KPK Ungkap Calon Kepala Daerah Petahana Alami Kenaikan Harta Rp2-4 Miliar Selama Menjabat
Temuan tersebut terungkap berdasarkan hasil analisis terhadap LHKPN 299 dari 332 cakada petahana.
Penulis: Ilham Rian Pratama
Editor: Johnson Simanjuntak
TRIBUNNEWS.COM, JAKARTA - Komisi Pemberantasan Korupsi (KPK) mengungkapkan rata-rata calon kepala daerah (cakada) petahana pada Pilkada 2020 mencatatkan kenaikan harta senilai Rp2 miliar hingga Rp4 miliar selama menjabat pada periode pertama.
Temuan tersebut terungkap berdasarkan hasil analisis terhadap LHKPN 299 dari 332 cakada petahana.
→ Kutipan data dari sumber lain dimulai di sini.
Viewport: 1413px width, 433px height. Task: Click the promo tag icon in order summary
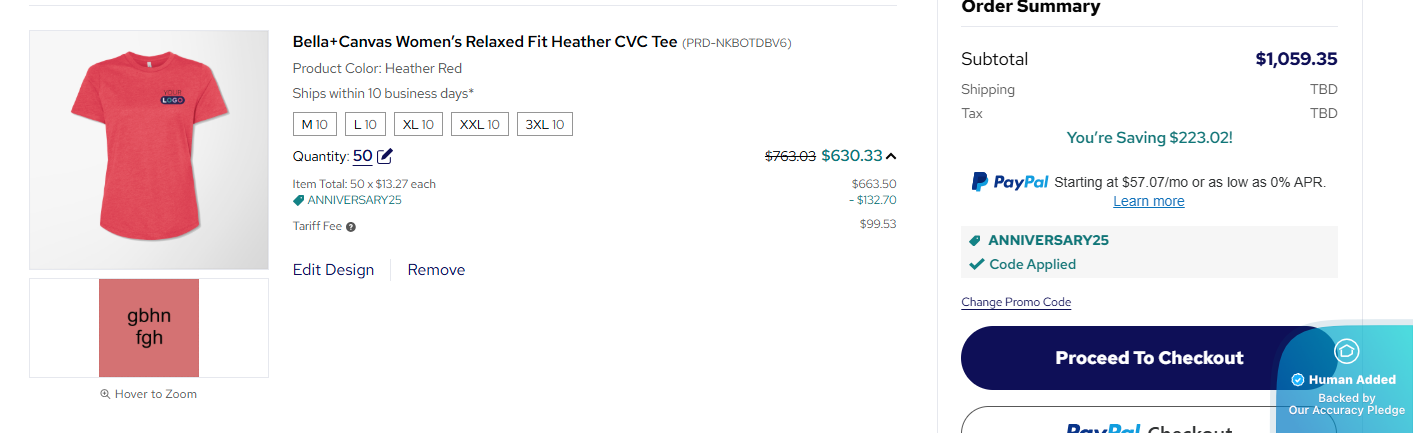[975, 241]
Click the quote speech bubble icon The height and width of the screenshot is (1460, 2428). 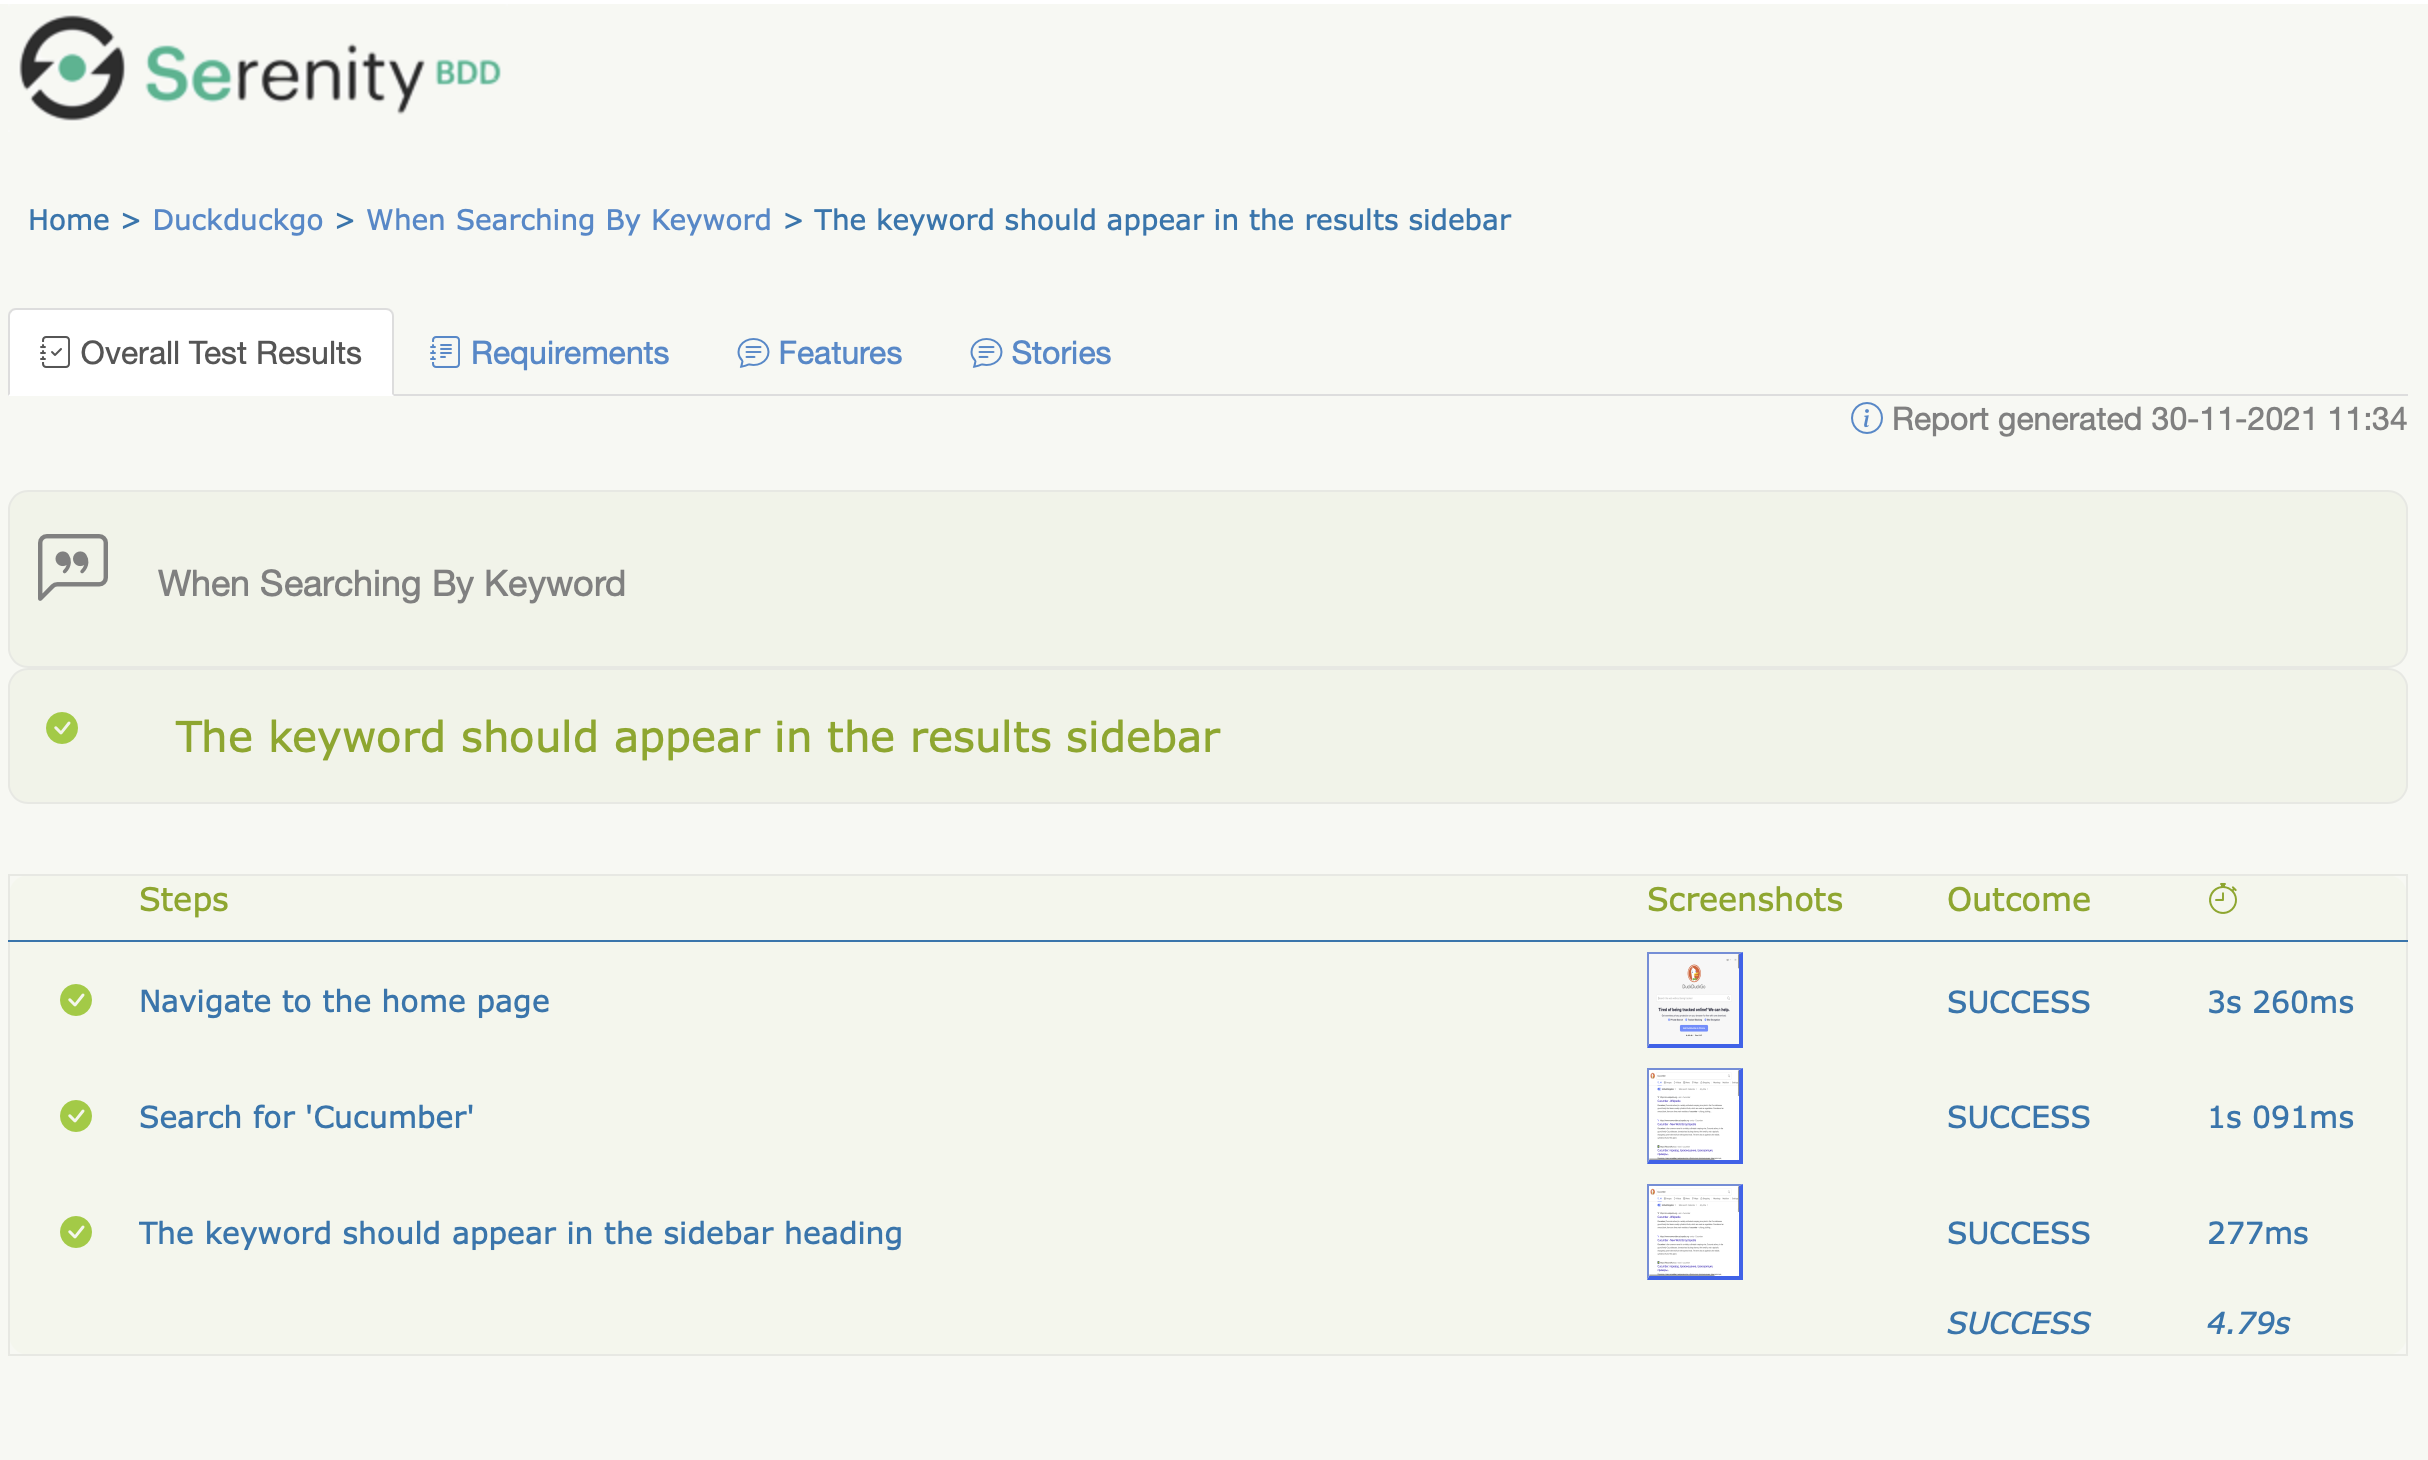coord(72,566)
Analisis dilakukan dengan membandingkan kekayaan yang dilaporkan saat mencalonkan diri pada periode pertama dengan pelaporan LHKPN terkini.
Pahala mengungkapkan, peningkatan harta kekayaan tersebut berkorelasi positif dengan besaran nilai APBD pada periode menjabat.
"Sehingga dapat diartikan bahwa kenaikan harta cakada petahana di suatu periode sejalan dengan besarnya nilai APBD daerahnya pada periode yang sama," ujar Deputi Pencegahan KPK Pahala Nainggolan dalam konferensi pers di kantornya, Jumat (4/12).
Sebanyak 62% cakada petahana yang dianalisis bahkan tercatat mengalami kenaikan harta kekayaan lebih dari Rp1 miliar.
Dua cakada di antaranya meningkat hingga Rp100 miliar, sementara yang hartanya bertambah Rp10 miliar hingga Rp100 miliar sebanyak 27 cakada, bertambah Rp1 miliar hingga Rp10 miliar sebanyak 156 cakada, dan bertambah Rp1 juta hingga Rp1 miliar sebanyak 63 cakada.
Baca juga: Hasil Analisis KPK: Rata-rata Harta Calon Kepala Daerah Perempuan Lebih Tinggi Dibanding Laki-laki
"Namun demikian, terdapat 39 cakada yang mencatatkan penurunan nilai harta kekayaan selama periode tersebut," kata Pahala.
Pahala mengatakan, kenaikan dan penurunan harta kekayaan cakada petahana idealnya dipengaruhi adanya peningkatan atau penyusutan nilai aset, perolehan dan pelepasan harta, ataupun hibah serta peningkatan atau penurunan harta kekayaan secara tidak wajar.
Namun, peningkatan dan penurunan bisa terjadi secara tidak wajar yang disebabkan adanya pendapatan ataupun pengeluaran harta yang tidak dilaporkan melalui LHKPN.
Atau adanya pelaporan nilai harta/pendapatan/pengeluaran yang tidak sesuai.
"Tidak menutup kemungkinan, harta kekayaan yang dilaporkan cakada petahana berada pada kondisi tersebut," ucap Pahala.
Pahala mengingatkan, apabila kondisi tersebut terjadi maka bisa mengindikasikan adanya fraud yang dapat mengarah pada tindak pidana korupsi.